Happy Hour?

Dr Yvonne K. Fulbright recently blogged on a French divorce case where a judge in Nice fined a 51-year-old man £8,500 for not having sex with his now ex-wife. I am going to look at the legal aspects and consider whether such a ruling might ever be made in the UK.

For longer than anyone can remember, the affluent Frenchman has reputedly enjoyed what is known as cinq à sept; the five-to-seven pm liaison with his mistress before returning home to dinner with his wife and family. Not so much 'afternoon delight', more happy hour. Well, two hours (one must factor in travelling time, I suppose).

Cinq à sept was regarded as a way for said affluent Frenchman to, er, enjoy himself without having to bother his wife with anything as dull as marital sex, particularly if the marriage was made on the basis of money or the joining of dynastic families. All parties were apparently content with this arrangement.

To paraphrase Bob Dylan, it seems the times they are a-changing. My Huffington Post colleague Dr Yvonne K. Fulbright recently blogged on a French divorce case where a judge in Nice fined a 51-year-old man £8,500 for not having sex with his now ex-wife. The judge's decision was based on French civil code article 215, which holds that married couples must agree to a "shared communal life." In the judge's eyes, this means: "sexual relations must form part of a marriage".

Dr Fulbright has already expertly covered the emotional and sexual implications of this ruling, so I am going to look at the legal aspects and consider whether such a ruling might ever be made in the UK. In short, it's possible but on rather a different legal premise.

As the concept of human rights has, thankfully, developed, the belief of a marital right to sexual intercourse has been widely discredited. There was a time when the rights of either spouse of a marriage included the right to the other's consortium (company), cohabitation (sexual intercourse) and maintenance during the marriage. The old action for restitution of conjugal rights was abolished in 1971. However, it was not until December 1993 when the United Nations High Commissioner for Human Rights published the Declaration on the Elimination of Violence Against Women - establishing marital rape as a human rights violation.

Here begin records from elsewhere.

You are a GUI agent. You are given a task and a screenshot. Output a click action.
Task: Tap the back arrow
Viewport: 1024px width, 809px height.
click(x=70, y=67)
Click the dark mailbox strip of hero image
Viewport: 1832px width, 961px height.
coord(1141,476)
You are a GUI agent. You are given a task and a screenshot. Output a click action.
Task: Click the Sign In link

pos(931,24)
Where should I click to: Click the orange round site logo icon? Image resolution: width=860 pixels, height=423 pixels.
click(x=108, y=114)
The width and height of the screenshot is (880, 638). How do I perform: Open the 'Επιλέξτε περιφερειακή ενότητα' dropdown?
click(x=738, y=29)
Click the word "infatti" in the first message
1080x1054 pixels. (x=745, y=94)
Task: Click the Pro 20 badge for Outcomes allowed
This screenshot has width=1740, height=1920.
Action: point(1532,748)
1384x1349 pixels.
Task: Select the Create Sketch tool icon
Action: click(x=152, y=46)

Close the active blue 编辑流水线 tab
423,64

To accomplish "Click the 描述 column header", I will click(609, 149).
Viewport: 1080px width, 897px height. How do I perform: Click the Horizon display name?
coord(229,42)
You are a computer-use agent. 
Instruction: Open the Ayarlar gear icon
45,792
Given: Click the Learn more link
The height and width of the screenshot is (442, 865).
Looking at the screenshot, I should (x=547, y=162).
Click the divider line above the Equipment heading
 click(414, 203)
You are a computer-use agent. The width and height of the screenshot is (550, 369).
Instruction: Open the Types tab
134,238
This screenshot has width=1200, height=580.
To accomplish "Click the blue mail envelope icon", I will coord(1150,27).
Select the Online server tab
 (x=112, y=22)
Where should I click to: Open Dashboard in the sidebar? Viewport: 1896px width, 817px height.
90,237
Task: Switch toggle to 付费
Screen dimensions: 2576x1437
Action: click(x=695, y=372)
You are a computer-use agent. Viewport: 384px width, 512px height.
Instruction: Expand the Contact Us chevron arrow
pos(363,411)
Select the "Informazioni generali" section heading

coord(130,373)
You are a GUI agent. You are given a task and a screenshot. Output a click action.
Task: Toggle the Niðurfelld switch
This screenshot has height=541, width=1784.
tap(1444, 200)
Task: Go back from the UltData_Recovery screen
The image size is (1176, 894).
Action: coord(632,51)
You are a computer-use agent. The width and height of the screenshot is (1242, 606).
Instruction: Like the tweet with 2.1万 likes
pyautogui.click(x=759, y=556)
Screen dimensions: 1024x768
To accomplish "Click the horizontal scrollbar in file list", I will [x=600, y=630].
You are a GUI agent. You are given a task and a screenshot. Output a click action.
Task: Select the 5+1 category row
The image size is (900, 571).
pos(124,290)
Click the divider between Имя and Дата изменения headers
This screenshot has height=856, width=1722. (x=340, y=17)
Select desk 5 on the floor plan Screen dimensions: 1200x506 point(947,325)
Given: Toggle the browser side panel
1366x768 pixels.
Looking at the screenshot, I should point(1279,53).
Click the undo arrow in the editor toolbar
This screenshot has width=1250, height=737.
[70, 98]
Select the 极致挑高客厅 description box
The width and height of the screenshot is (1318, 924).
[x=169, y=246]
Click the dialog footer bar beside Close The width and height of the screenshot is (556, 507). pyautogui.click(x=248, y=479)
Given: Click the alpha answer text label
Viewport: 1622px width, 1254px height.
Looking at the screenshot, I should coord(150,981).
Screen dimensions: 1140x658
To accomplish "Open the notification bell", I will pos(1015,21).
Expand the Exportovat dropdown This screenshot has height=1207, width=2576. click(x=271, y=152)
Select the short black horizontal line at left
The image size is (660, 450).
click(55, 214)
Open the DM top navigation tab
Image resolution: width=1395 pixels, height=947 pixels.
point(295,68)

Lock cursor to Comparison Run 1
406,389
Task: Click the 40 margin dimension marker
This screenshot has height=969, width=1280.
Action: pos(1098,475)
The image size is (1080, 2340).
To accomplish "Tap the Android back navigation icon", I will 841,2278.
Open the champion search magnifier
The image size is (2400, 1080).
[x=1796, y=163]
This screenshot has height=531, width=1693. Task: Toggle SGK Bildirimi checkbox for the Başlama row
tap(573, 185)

But what do we do when one spouse refuses to have sex with the other? I state with absolute confidence that 99% of the divorce petitions I draft features sex, or the lack of it, in the breakdown of the marriages concerned. We UK lawyers however are more likely to put forward a conduct argument than the right to a "shared communal life" as described by the judge in Nice. If a spouse has explicitly expressed the desire for sex within marriage, for the husband or wife to deliberately withhold sex from their spouse may be viewed by a court of law as a form of emotional abuse.

Consider the man whose wife refuses, for no apparent reason, to have sex with her husband. He may well suffer huge loss of self esteem, mental health problems brought on by the rejection, and a massive loss of confidence resulting in his losing his job. This would provide a wholly credible conduct argument.

Two years ago I handled the divorce case of a woman whose husband had sexually abused their children. Because the family unit was effectively destroyed, the woman was unable to work full-time as her children needed stability and a loving, protective parent there for them as much as possible. Yes, it's an extreme example but nonetheless technically, one can, and I did, raise it as a conduct argument when petitioning for divorce.

These are dangerous waters to navigate for any divorce solicitor and one can quite see how the tradition of cinq à sept developed. If all parties are agreeable, even if they don't implicitly acknowledge the terms of their marriage/relationship, then husband and mistress, wife and lover, might argue that such an 'arrangement' satisfies all concerned.

The problem comes when one party is dissatisfied. We don't know exactly what happened in the case of the French divorce - the husband claimed health problems and tiredness for his lack of libido - but rest-assured, sex, or lack of it, is the commonest cause for the breakdown of marriage.